9. Buy travel insurance
Easy to forget, but don’t! Browse for the available options and pick the best ones for you. No standard option applies to everyone.
These are the essentials that every traveller should follow, irrespective of whether they are travelling far or near, alone or with the company, for work or fun. However, consider the how-where-why of your trip and make additional arrangements to make everything go as smoothly as possible.
Travelling for Business:
If you are travelling for work, chances are you are going alone or with a bunch of colleagues. You might end up staying at a hotel, attending meetings, hopping from offices to seminars & workshops. Such a routine could leave little wiggle room for a person with diabetes. But it gets easier to take care of yourself if you plan and prepare well.
1. Set reminders for medicines
If you are going to have a busy work schedule, know about your itinerary beforehand and set appropriate reminders so that you don’t end up missing your doses. It is also advisable to set reminders for your drugs and routine snacks.
2. Let someone know
If you are travelling with companions, make sure they know about your condition. Let them know in advance about your basic requirements, medication and meal times you follow, and what needs to be done in case of emergencies. Even if you are travelling alone, let the flight attendant or a co-passenger know that you have diabetes.

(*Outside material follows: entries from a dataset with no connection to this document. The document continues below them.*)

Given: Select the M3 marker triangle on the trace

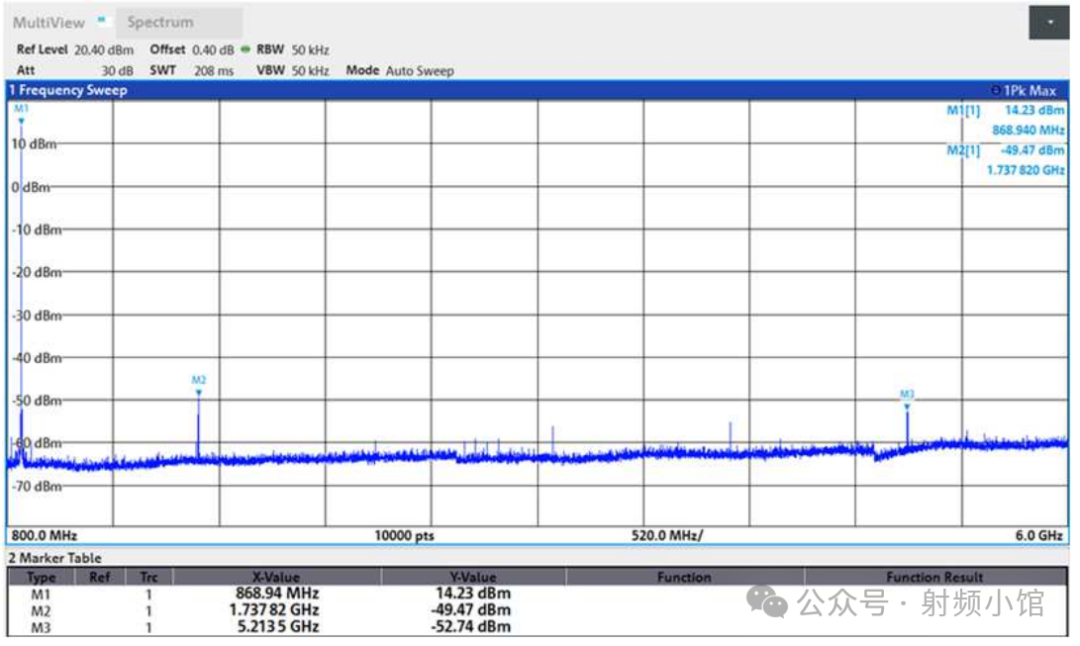Looking at the screenshot, I should pos(907,405).
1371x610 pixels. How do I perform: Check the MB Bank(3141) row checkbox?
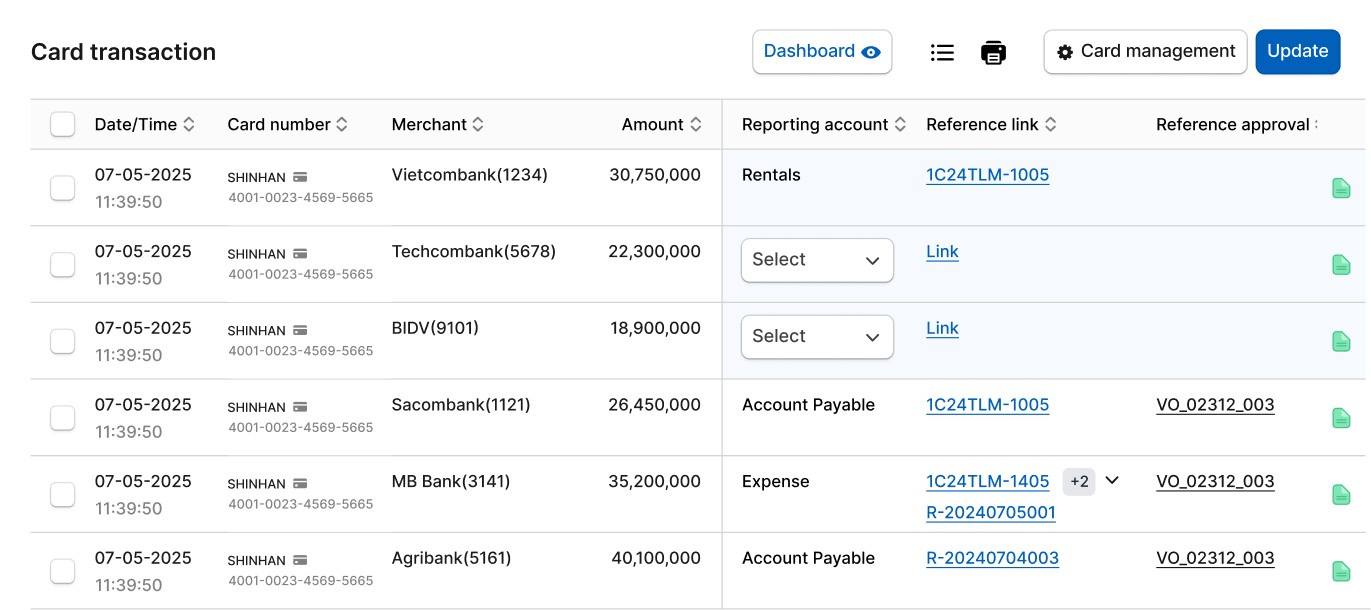coord(63,494)
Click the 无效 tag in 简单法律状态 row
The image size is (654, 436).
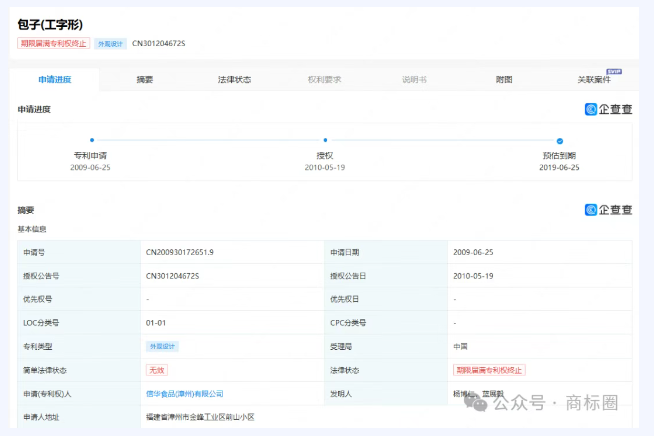157,370
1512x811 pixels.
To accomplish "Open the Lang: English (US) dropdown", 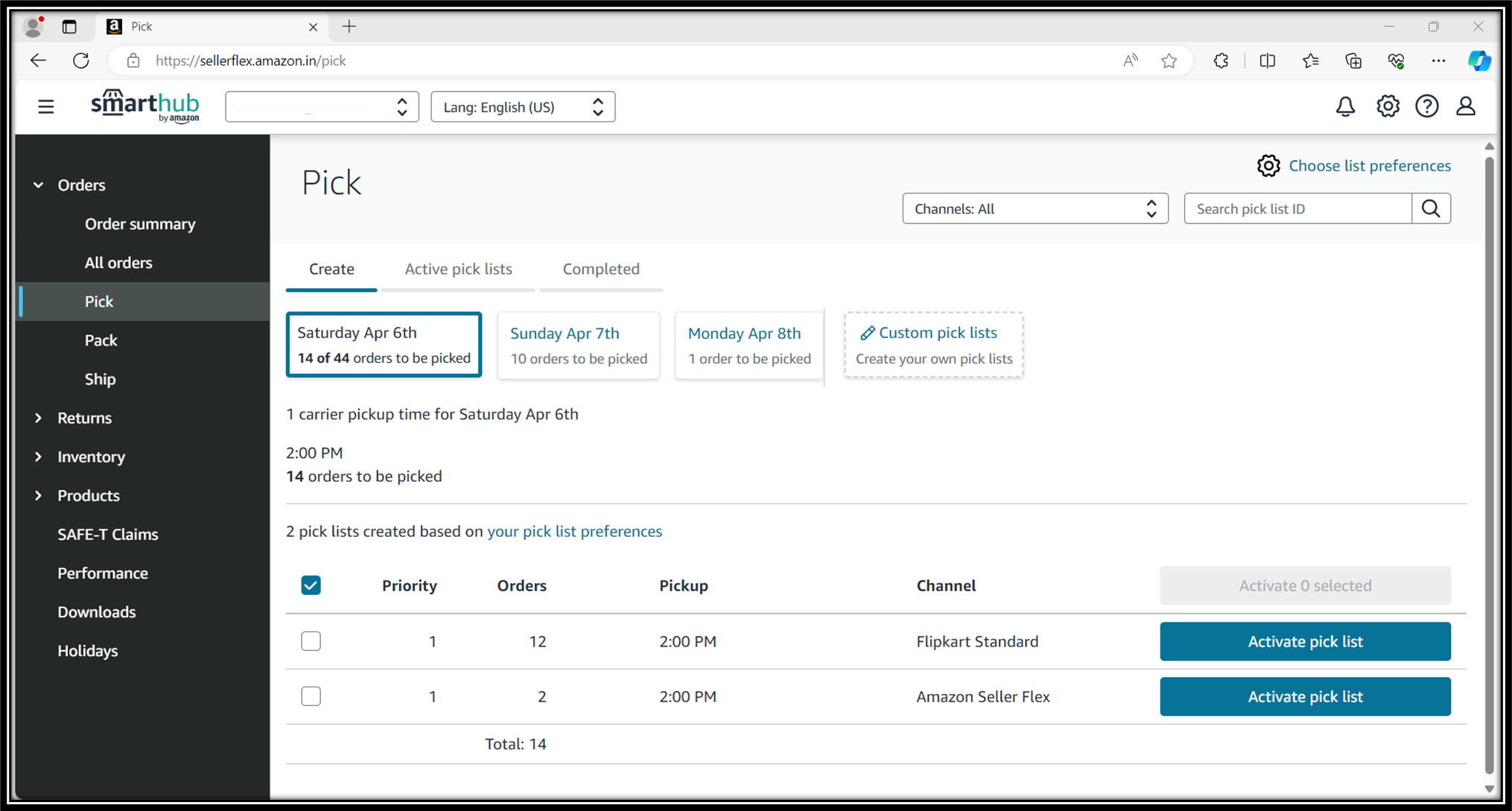I will tap(522, 107).
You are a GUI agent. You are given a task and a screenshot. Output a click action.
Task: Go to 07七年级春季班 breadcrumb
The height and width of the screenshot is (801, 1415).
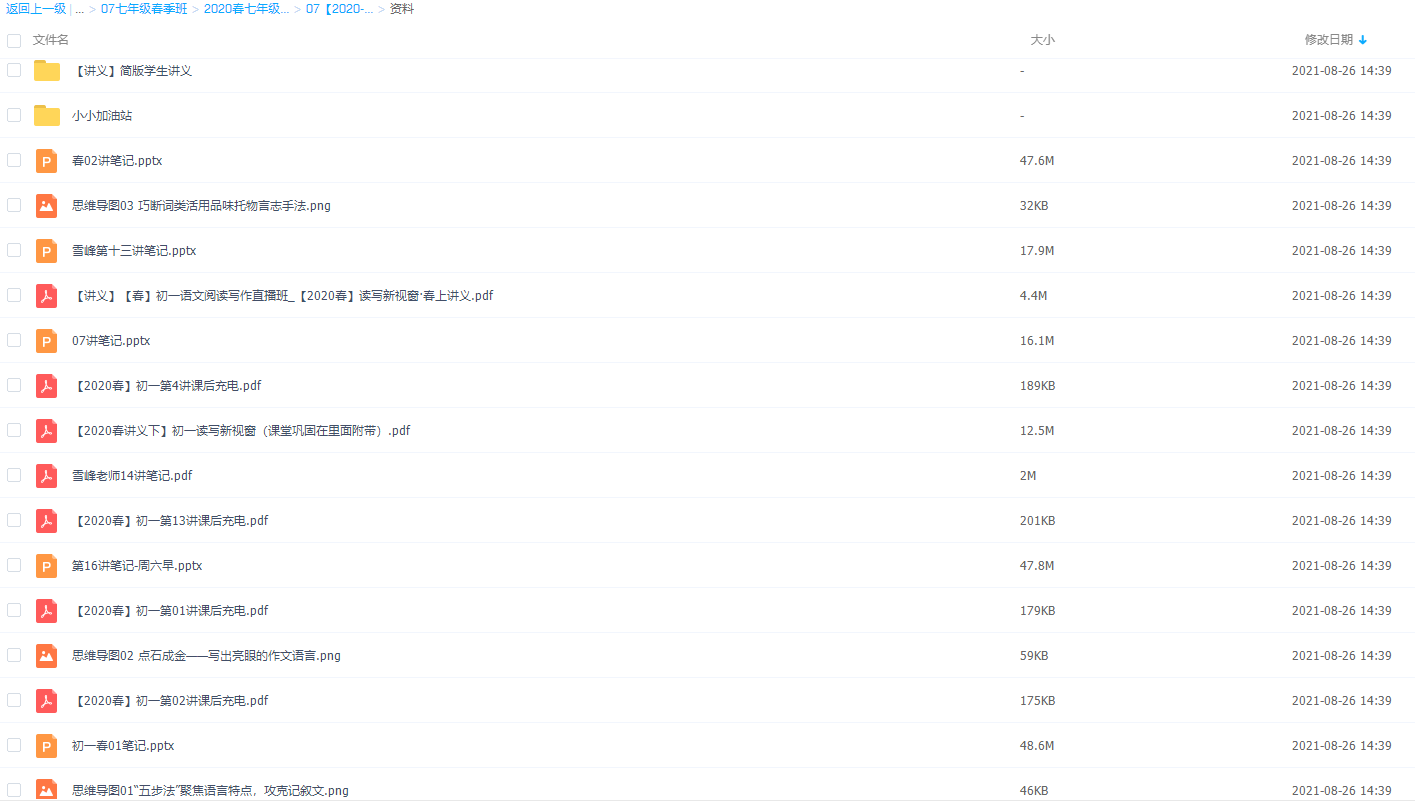tap(143, 9)
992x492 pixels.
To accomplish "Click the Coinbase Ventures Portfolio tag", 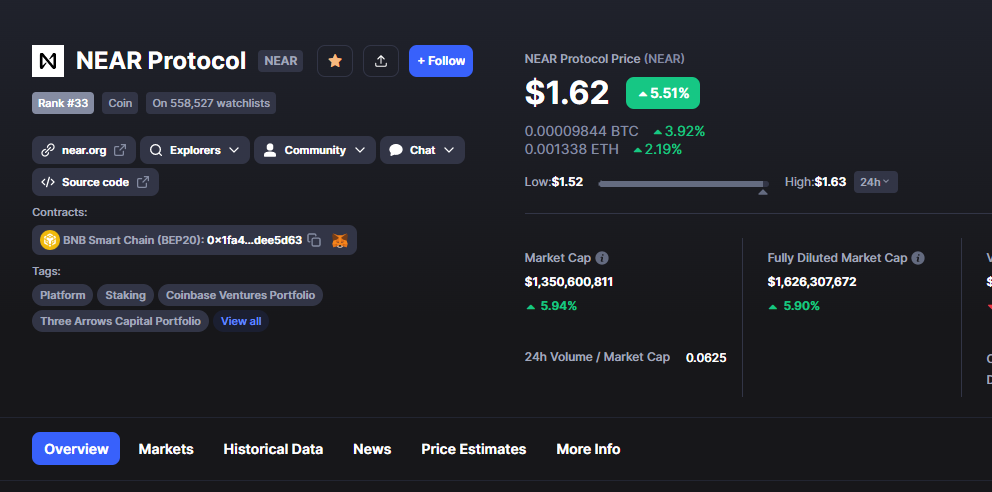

3. Pack your doses accessibly
Plan your doses as per your itinerary and pack them accordingly. You don’t want your in-flight medication to be in your cargo. All necessary items should be packed such that you can easily access them whenever you need to.
We believe that you shouldn’t let your diabetes hold you back. You deserve a little vacation time, be it alone or with loved ones. Like we’ve already said, do some efficient planning before you take off. Depending on how and where you are travelling, we’ve narrowed down a few things that you should look into so that you can have a worry-free vacation.
1. Changing time-zones
- Consult your doctor about where you are travelling and how to manage your medicines, especially if you are using insulin.
- Jet lag could also affect you. Book convenient flights that will save you some hassle.
2. Flying high
- If you are travelling by air, make sure to keep all necessary things like medications, etc. in your carry-on luggage.
- Also, know what you are going to eat throughout the flight. Ask your health coach if the flight menu is good enough for you or if you need to make alterations to it.
- Keep your doctor’s letter handy.
- If you use an insulin pump, consider switching to injections for the duration of the travel. It is also advisable to disconnect your insulin pump during the flight.
3. Cruising the high seas
- It is a good idea to check the menu on offer on the ship and consult your health coach beforehand about it.
- While cruise vacations are all about living leisurely, it is essential for you to stay active. Take walks on the open deck, use the gym, or find a fun group activity to do.
- Let the cruise staff attending to you know that you have diabetes.
- Stop now and then, get out of your car, and let your legs get some proper blood circulation, especially if you are driving.
- If you are spanning your journey across days, be sure to limit your daily trip-hours under 12, and get enough sleep.
- Keep your snacks, medications, and insulin properly stored and handy.
- Avoid driving if you use insulin.
5. Taking the train
- Keep your medications handy.
- Take walks whenever you feel necessary.
- Plan your meals and carry all that you need.
Here are a few more things you should keep in mind:
- Protect your feet, especially if you are visiting a beach. Avoid going barefoot.
- Store your medications safely, at appropriate temperatures.
- Know about the pharmacies in your vicinity.
- Appropriate food, medications on time, and physical activity are your holy trinity.
Planning, preparation, and discipline are not only paramount for diabetes reversal but also help you live normally without letting your condition bother you. Now that we’ve briefed you about the basics, get planning and have a fun trip!